David the King Who Wrote That He Was Lonely
David commanded armies and composed half the Psalms. Then he wrote that he was lonely and afflicted. The rabbis explained what kind of lonely a king can be.
Table of Contents
The Psalm That Did Not Match the Life
Turn to me and be gracious to me, for I am lonely and afflicted. Psalm 25 says this. The man who wrote it was the seventh son of Jesse, chosen directly by God when God found fault with all six brothers before him. He had killed Goliath at an age when most men were still learning to fight. He had united Israel's tribes. He had composed songs that would be sung for three thousand years. He commanded the largest army in the region.
The rabbis looked at the man and looked at the verse and asked what kind of loneliness this was, because it was clearly not a shortage of company.

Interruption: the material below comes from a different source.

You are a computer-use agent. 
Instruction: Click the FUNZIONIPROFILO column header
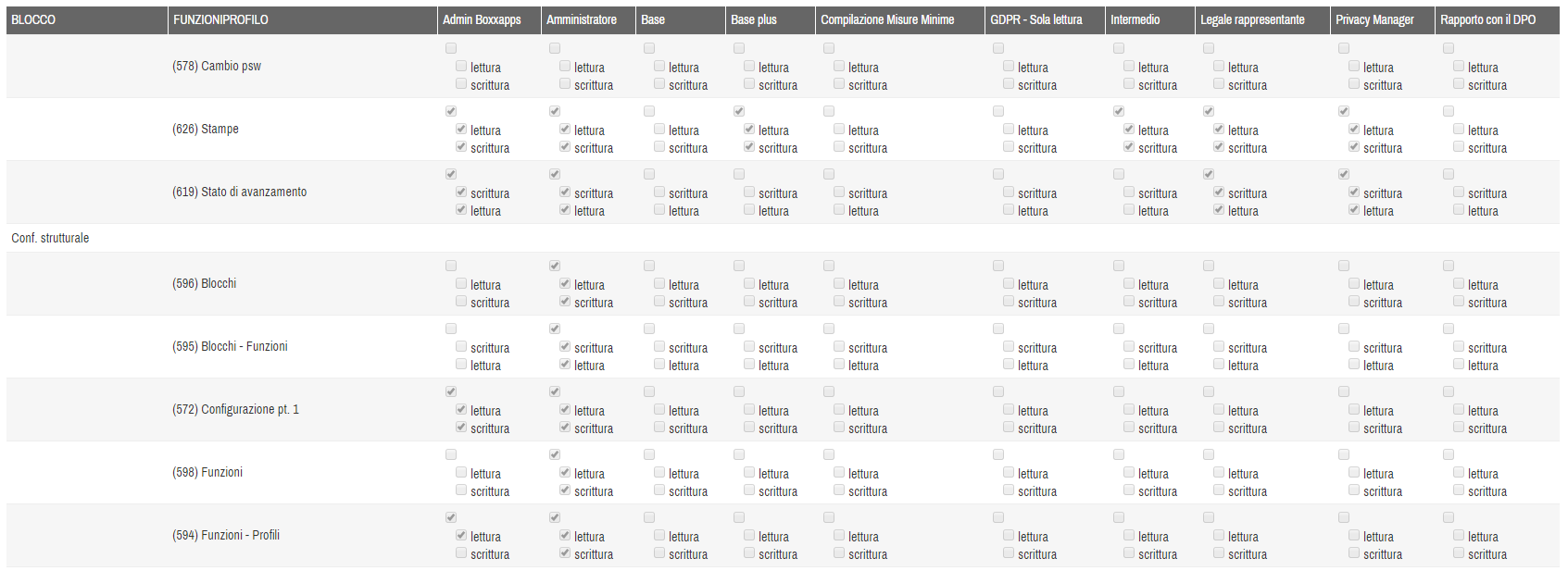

The Loneliness of Being the One Who Answers
Midrash Tehillim, the rabbinic commentary on the Psalms, found the answer in a verse from Chronicles: David was the ruler over all Israel. Not one of the rulers. Not a ruler among other rulers. The Midrash read the singularity as the definition of the loneliness. There was no one above him to appeal to, no one beside him who shared the same kind of responsibility, no one who could sit with him at the level where the decisions were made and feel the weight of what they cost.
A man with four hundred thousand soldiers under his command had no peers. Peers were the thing that prevented loneliness in the ordinary sense. The king's loneliness was the loneliness of having no peer. He was asking God to turn to him because God was the only one who could sit beside him at that altitude.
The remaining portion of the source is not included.